- _What this task involves_: Find "You are a computer-use", then copy its line and every later line of the entries exactly through the end, leaving all pictures out.

- _Information given_:
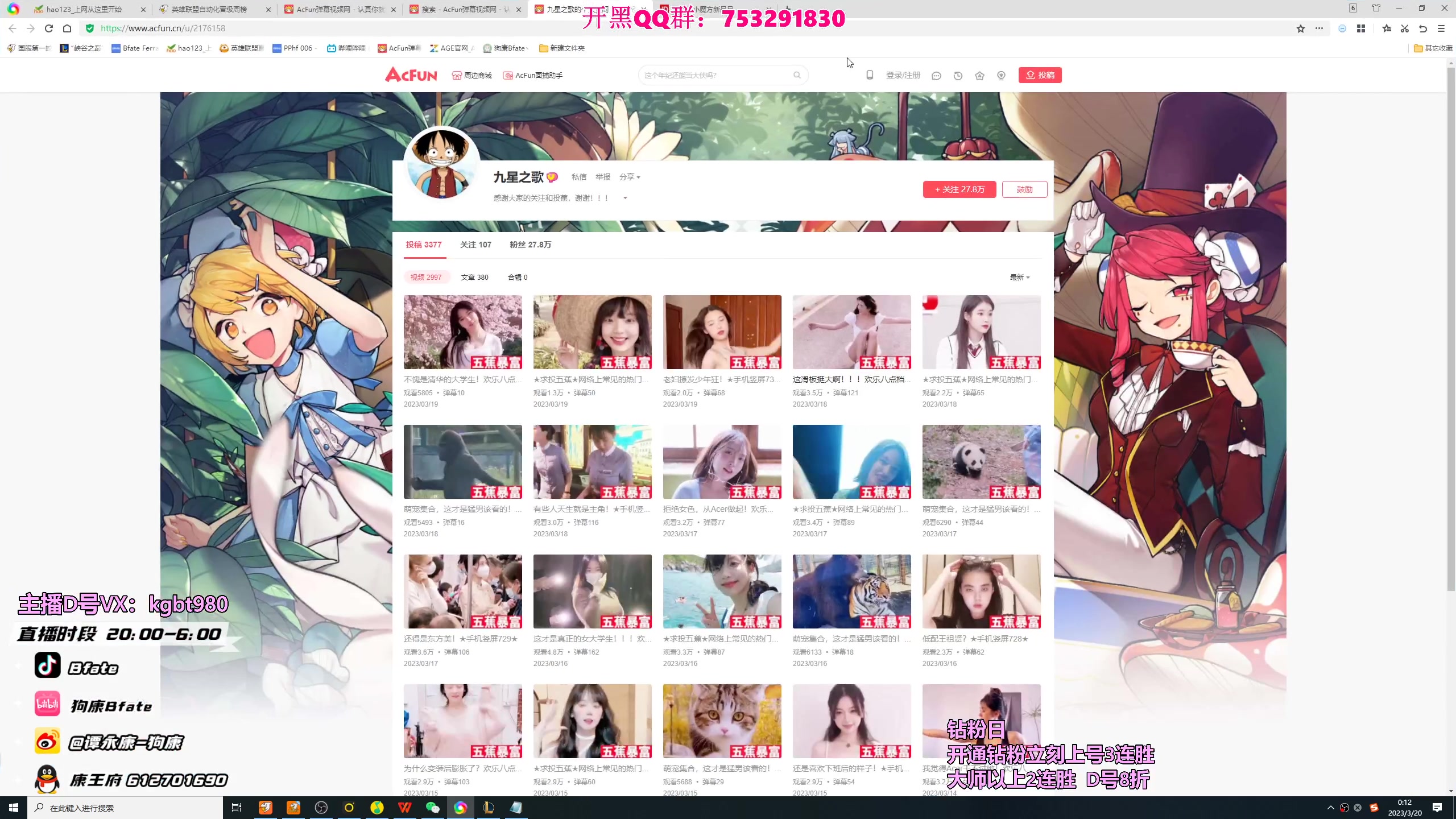The height and width of the screenshot is (819, 1456).
Task: Select the 合辑 0 filter
Action: point(518,278)
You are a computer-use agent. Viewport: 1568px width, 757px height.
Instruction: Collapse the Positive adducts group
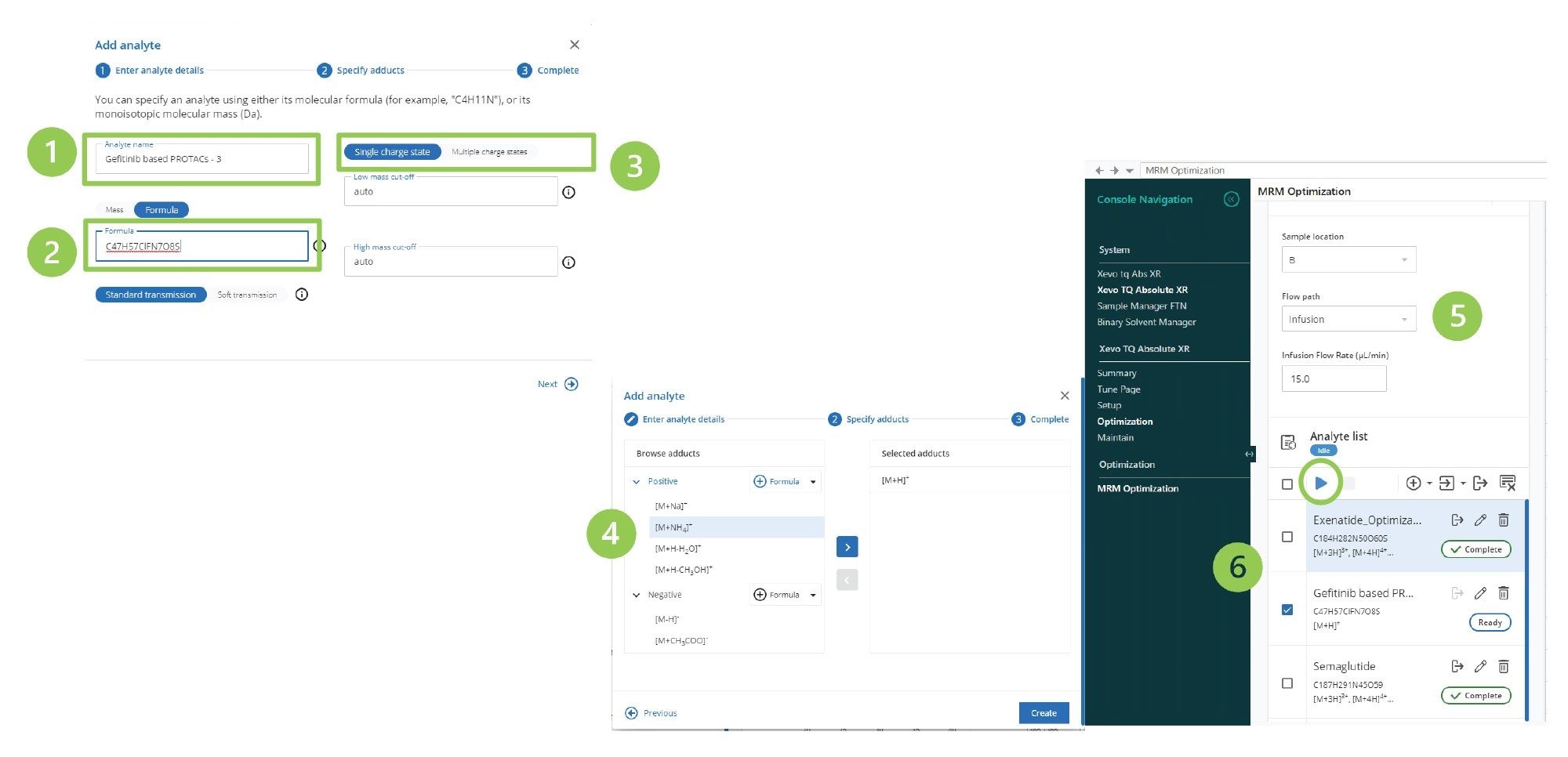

- _Task answer_:
You are a computer-use agent. Viewport: 1568px width, 757px height.
Instruction: Collapse the Positive adducts group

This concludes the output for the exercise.